# Uses for extra specialty malt



## azzachaz (2/8/19)

A friend of mine was at a fire sale of a closing down local brewery and brought me some malt. 
Unfortunately he didnt know the difference between base and speciality malt so now I have about 60kg of 'brown', 'black', and 'roasted barley' malts.

What can I do with it?

Can it be processed into something a bit longer lasting or am i going to end up having to toss it?

I full grain brew once every 2-3 months so it would take me a long time to use in my own brews


----------



## DU99 (2/8/19)

Porters/dark Ale,Stout..ask brewers near you would they like some


----------



## TheSumOfAllBeers (2/8/19)

The brown can be used in styles up to 50% ie a brown ale. It’s a great malt.

Black is a highly misunderstood malt, but again it is hard to use in high proportions.

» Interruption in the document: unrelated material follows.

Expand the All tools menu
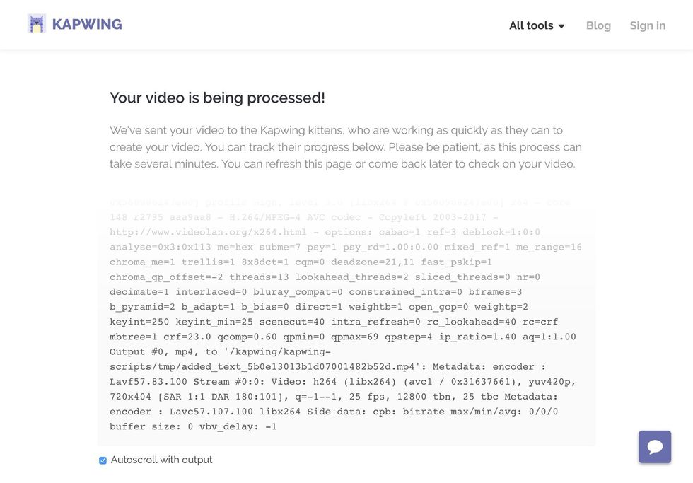693x483 pixels. (531, 25)
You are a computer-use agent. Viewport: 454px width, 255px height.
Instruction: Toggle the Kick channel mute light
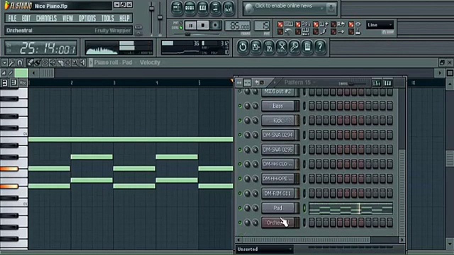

In the right beer style you could make up 10-20% of the grist with black malt.

Roast barley can only be used in stouts as a serious proportion of the grist.


----------



## ThirstyFish (3/8/19)

There's a Canberra Brewers meeting on Wednesday. You might be able to offload some there. Or I could for you.

https://www.canberrabrewers.com.au/


----------



## Garfield (3/8/19)

Unmilled it will store for a while (24 months maybe?) but will then lose some flavour as well as mash efficiency. If you know someone with a still then make a few high gravity washes and get your whisky on! 

Otherwise post it up for sale on here if it's fresh enough


----------



## azzachaz (3/8/19)

ThirstyFish said:


> There's a Canberra Brewers meeting on Wednesday. You might be able to offload some there. Or I could for you.
> 
> https://www.canberrabrewers.com.au/



Great idea. I have a heap of large Ikea zip lock bags. Should I break it down into 1 or 2kg bags?(or something else).


----------



## azzachaz (3/8/19)

Garfield said:


> If you know someone with a still then make a few high gravity washes and get your whisky on!


I'm glad I posted. I hadn't thought of this as I usually to sugar washes for spirits. Great idea!


----------



## ThirstyFish (3/8/19)

azzachaz said:


> Great idea. I have a heap of large Ikea zip lock bags. Should I break it down into 1 or 2kg bags?(or something else).



Either would be fine. Easier to use large quantities of the brown than the black or roasted barley.


----------



## azzachaz (5/8/19)

ThirstyFish said:


> Either would be fine. Easier to use large quantities of the brown than the black or roasted barley.



I cant make the meeting Wed, but I can bag up the malts for someone to pick up? Let me know if you're interested. I can provide unmilled/milled if you let me know.
Dont want it to go to waste.

I did a brew with the brown on the weekend. Only got to 1.032 so (as expected) i'm going to be lucky to get to 2% ABV. That's a lot of work to get whiskey so I dont think I will do another run.


----------